First, I do not expect any changes to SQLite to be made as a result of this 
discussion. You are right, the discussion is largely philosophical. (I do not 
imply "philosophical" means "impractical", which are sometimes equated.) But 
the questions you ask are also philosophical: for is there something that can 
be done in C++ that can not be done in Fortran or Assembler? I am sure very 
little. Nevertheless, C++ came to exist. Thus these questions driven by 
practical considerations --- I understand --- must be replaced by some others. 
For example: can the desired action be expressed more clearly, elegantly, 
fool-proof, efficiently, etc in the language. I believe these sorts of 
questions led to development of C++, Java, etc not what could or could not be 
done in Fortran and Assembler. These are the questions, as I understand, Simon 
is asking. Can collate rule be expressed in such a way that it is clear it 
modifies the operation not the value? Perhaps, I should not speak for Simon, 
this is 
 my interpretation of his writing.

Because COLLATE should be a modifier to comparisons, then COLLATE should be a 
modifier to index. We agree here, I think. I do not know if it is possible to 
build two indices on the same column using two different collate rules. 
Assuming comparison should specify collate rule (implicitly or explicitly 
without which comparison is impossible) the same rule will identify the 
corresponding index. If available, this index would be used. Thus the collation 
should not be picked up from the column, it must be picked up from the 
comparison. It is possible to adopt column's collate rule, if it is unique, to 
be used by default if no rule is explicitly specified, as you would like to 
see. It is then clear that this adaptation is a shortcut which should raise 
FAIL when columns with different collations are compared without explicit rule. 

As a matter of taste, I prefer to tell exactly what I want to happen, rather 
than to have software figure out what I meant. I can not be sure it will figure 
what I wanted. Historically SQL statements were typed by operators, and typos 
were huge issue. Thus shortcuts were introduced to mitigate. This is in the 
past, I believe.
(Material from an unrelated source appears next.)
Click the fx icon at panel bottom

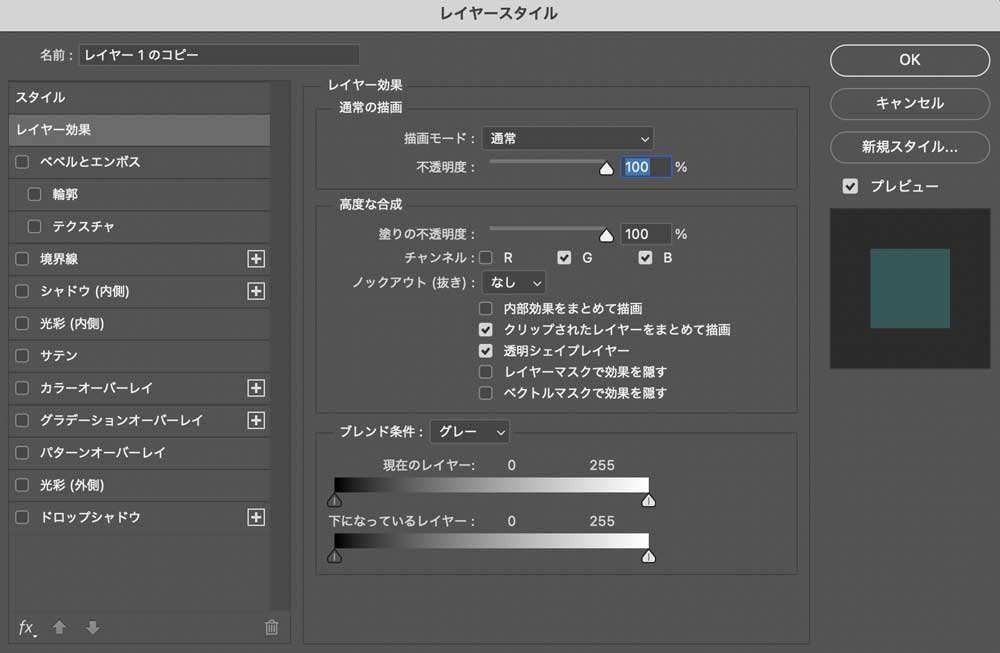coord(27,627)
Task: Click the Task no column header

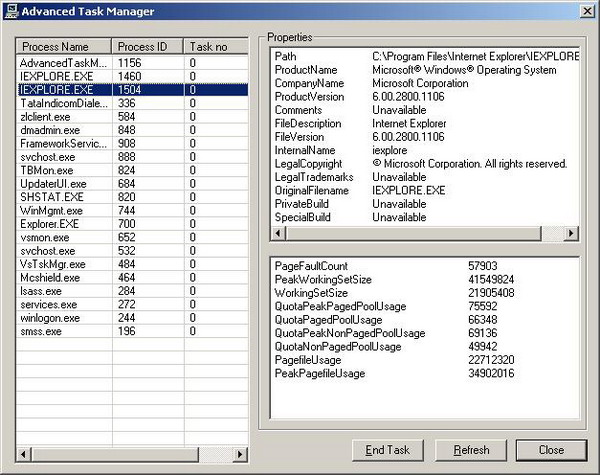Action: click(x=214, y=47)
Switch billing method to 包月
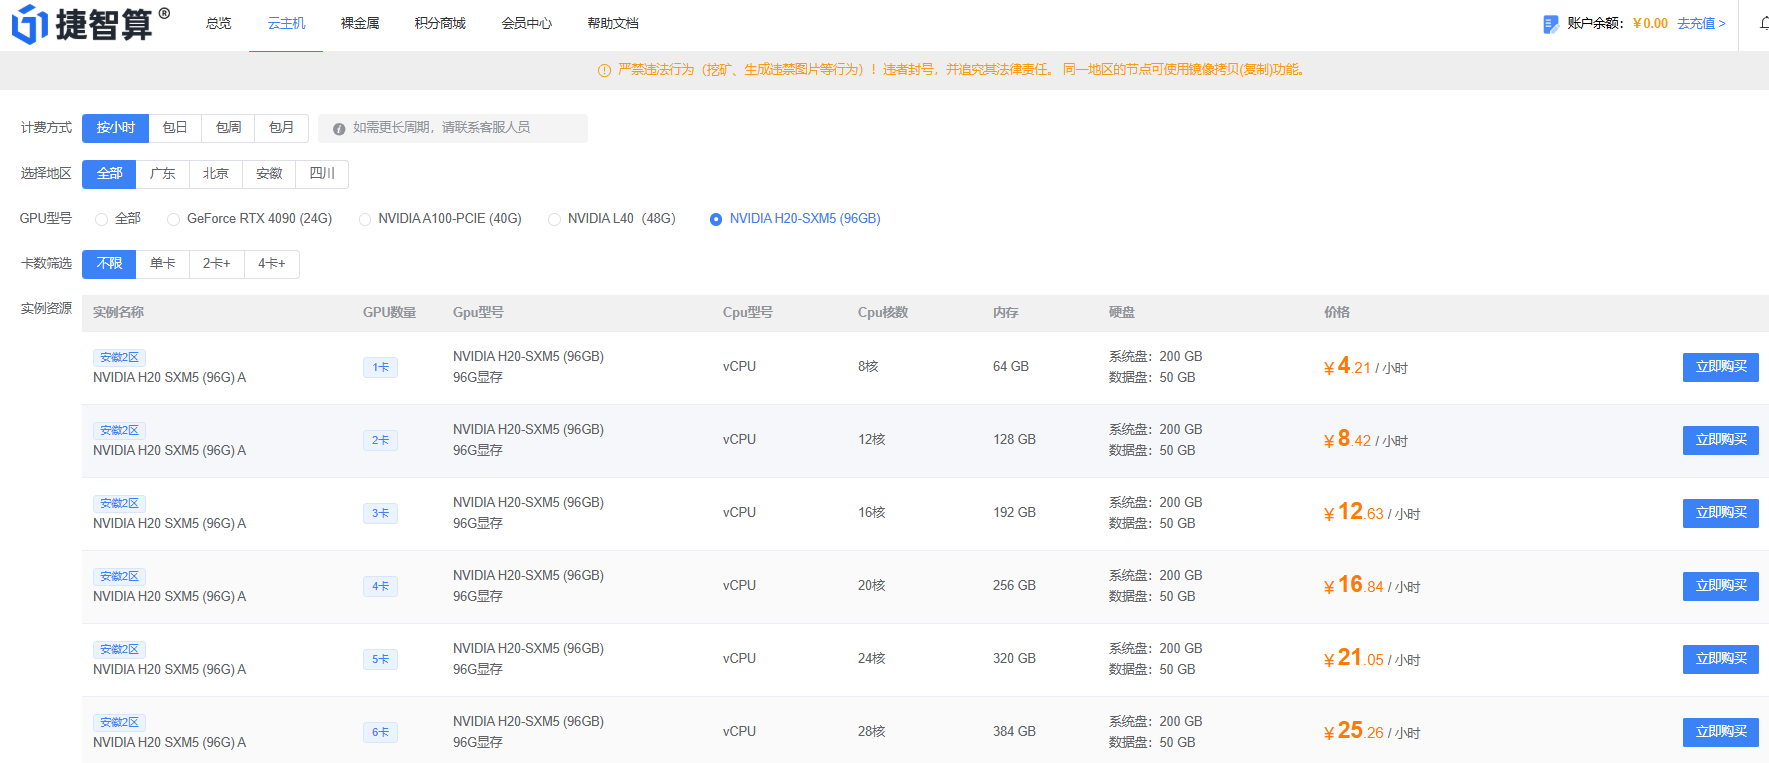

We do not mind typing long names of variables in C++ code, we 
want the code to be self-documenting. For me having x=y and y=x comparisons 
produce different results is complex even though I know how to decipher. I do 
not mind typing an extra word -- a modifier for comparison -- to make clear 
what I want to happen. I do not think this increases complexity. Complexity is 
sometimes equated to the lack of clarity. In fact, it is the consequence. 


Roman

________________________________________
From: sqlite-users-boun...@sqlite.org [sqlite-users-boun...@sqlite.org] on 
behalf of Igor Tandetnik [i...@tandetnik.org]
Sent: Thursday, August 22, 2013 5:26 PM
To: sqlite-users@sqlite.org
Subject: Re: [sqlite] BETWEEN and explicit collation assignment

On 8/22/2013 4:06 PM, Roman Fleysher wrote:
> Logically, I agree with Simon, collate modifier in table definition describes 
> how indices should be built, nothing more.

But for what purpose are indexes built? Isn't it for the purpose of
being used to speed up queries? Wouldn't you expect a query like

select count(*) from t where x = 'a';

to actually use an index on t(x), when available? And if you do, doesn't
that mean that the comparison (x = 'a') should use the same collation as
an index on t(x), that is, the collation associated with column x? And
if so, then you are right back to the idea that the collation used by
the comparison operator should, at least sometimes, be inferred from the
collation associated with its operands. Therefore, the COLLATE clause in
the table definition should apply not just to building indexes, but also
to the behavior of comparisons. QED.

Where is the flaw in this chain of reasoning, in your opinion?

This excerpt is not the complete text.